I’m on a diet, and like all diets, this one’s not going so well. Every evening I go to bed vowing to limit myself to a single source of information on the Coronavirus, and to limit my intake to 15 minutes. I drift off to sleep feeling firmly committed to my righteous regimen.
I wake the next morning, and before my feet hit the floor I’m mindlessly tuning in to WNYC. As I brush my teeth, I figure there’s no harm in a quick check of what the Daily podcast is covering today. Over coffee, I read the New York Times and scan the wall-to-wall Coronavirus headlines, but by now I’ve lost my appetite, because I already know what they’re about. I congratulate myself on resisting the urge to know more. It was a rocky start, but I think this is going to be a good day.
I look up from my computer and see that it’s noon. Wait. That’s the time of Governor Cuomo’s daily briefing. Listening in is really just a fundamental act of citizenship. He’s adorable, but I don’t get much from this that I didn’t already know.
Later in the afternoon, while I’m on hold for 15 minutes to complete my grocery delivery, my phone notifies me of a new interview with Bill Gates on his recommended plan for re-entry. It’s only responsible to check that out. It’s CNN breaking news, for God’s sake. I learn nothing.
I’m very good the rest of the day.
My turn to cook dinner. This recipe calls for caramelizing three large onions over low heat, which takes an ungodly amount of time and constant stirring at the stove. Obviously, it makes sense to watch the President’s press briefing just for the entertainment value of squinting my eyes and imagining a grown man in a giant onesie. Ninety minutes of nothing later, I feel a little queasy.
At 9pm, I remember that Rachel Maddow is going to feature stories told by first responders all over America. It would be unpatriotic not to tune into that. The result is that I feel like a self-indulgent sow compared to these selfless warriors.
If knowledge is power, why do I feel even more powerless at the end of every day?
By bedtime, I’m fully disgusted with myself. I made zero headway on my Coronavirus diet. I feel bloated by 3.5 hours of empty calories. I’m full, but also hungry. I lie in my bed and press the heels of my palms into my eye sockets. What’s going on here? If knowledge is power, why do I feel even more powerless at the end of every day?
I’ll tell you why: because information isn’t the same as knowledge. The “news” is just narrating our current condition; it isn’t helping me make sense of it. I’m ingesting facts without function. That overwhelms me, it does not empower me.
If it’s not information that I’m craving, then why fetishize the news?? I believe my fixation on news about the Coronavirus is what’s known in zoology circles as “displacement behavior.” When animals are torn between two conflicting drives—like fear and aggression— they’ll often display unrelated coping behaviors, like drinking (yes), eating (yes), scratching (not yet), or self-grooming (I wish). Clearly, my displacement activity is news-binging.

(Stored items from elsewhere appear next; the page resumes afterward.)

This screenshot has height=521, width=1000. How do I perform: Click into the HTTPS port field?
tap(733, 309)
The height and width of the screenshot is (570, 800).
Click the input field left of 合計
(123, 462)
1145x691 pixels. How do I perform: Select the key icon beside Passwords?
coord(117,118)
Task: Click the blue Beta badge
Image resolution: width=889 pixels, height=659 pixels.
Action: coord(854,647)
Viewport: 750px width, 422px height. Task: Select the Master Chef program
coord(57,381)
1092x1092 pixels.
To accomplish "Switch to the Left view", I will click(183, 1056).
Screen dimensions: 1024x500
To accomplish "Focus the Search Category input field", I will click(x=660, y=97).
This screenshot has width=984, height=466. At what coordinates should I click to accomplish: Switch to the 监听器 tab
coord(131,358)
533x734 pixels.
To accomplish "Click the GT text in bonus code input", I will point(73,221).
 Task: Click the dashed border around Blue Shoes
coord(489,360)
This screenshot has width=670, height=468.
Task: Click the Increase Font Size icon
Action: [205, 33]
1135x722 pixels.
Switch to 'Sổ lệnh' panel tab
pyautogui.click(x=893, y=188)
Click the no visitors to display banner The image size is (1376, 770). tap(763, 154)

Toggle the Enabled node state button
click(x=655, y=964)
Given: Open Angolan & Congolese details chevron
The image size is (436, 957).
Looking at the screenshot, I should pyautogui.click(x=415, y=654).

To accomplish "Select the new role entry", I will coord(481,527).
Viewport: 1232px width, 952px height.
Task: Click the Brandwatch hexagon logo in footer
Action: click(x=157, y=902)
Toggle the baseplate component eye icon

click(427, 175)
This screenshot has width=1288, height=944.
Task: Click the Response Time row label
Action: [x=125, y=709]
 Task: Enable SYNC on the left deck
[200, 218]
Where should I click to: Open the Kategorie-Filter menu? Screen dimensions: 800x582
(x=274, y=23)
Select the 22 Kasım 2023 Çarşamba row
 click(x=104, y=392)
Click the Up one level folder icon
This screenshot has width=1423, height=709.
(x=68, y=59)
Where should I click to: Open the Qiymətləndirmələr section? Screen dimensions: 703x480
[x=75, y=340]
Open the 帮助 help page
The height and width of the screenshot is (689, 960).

By around midnight, I finally see the answer: if nobody knows shit about where this is heading, then the knowledge to be gleaned lies not in what I get from outside sources, but from what I myself am intuiting, imagining, testing, succeeding or failing at, building and re-building. The only thing I need to hear from “out there” is advice from medical experts on how to keep myself and my community safe. That information doesn’t change day to day or even week to week. The rest isn’t really my business. It just distracts me from doing what is mine to do right now. Like getting a good night’s sleep, staying focused on the heavy lift of pivoting my business in the weeks ahead, loving my beloveds, and re-watching the final episode of Ozark, because…whaaaatttt?
That’s it. I’m getting serious about my diet starting tomorrow.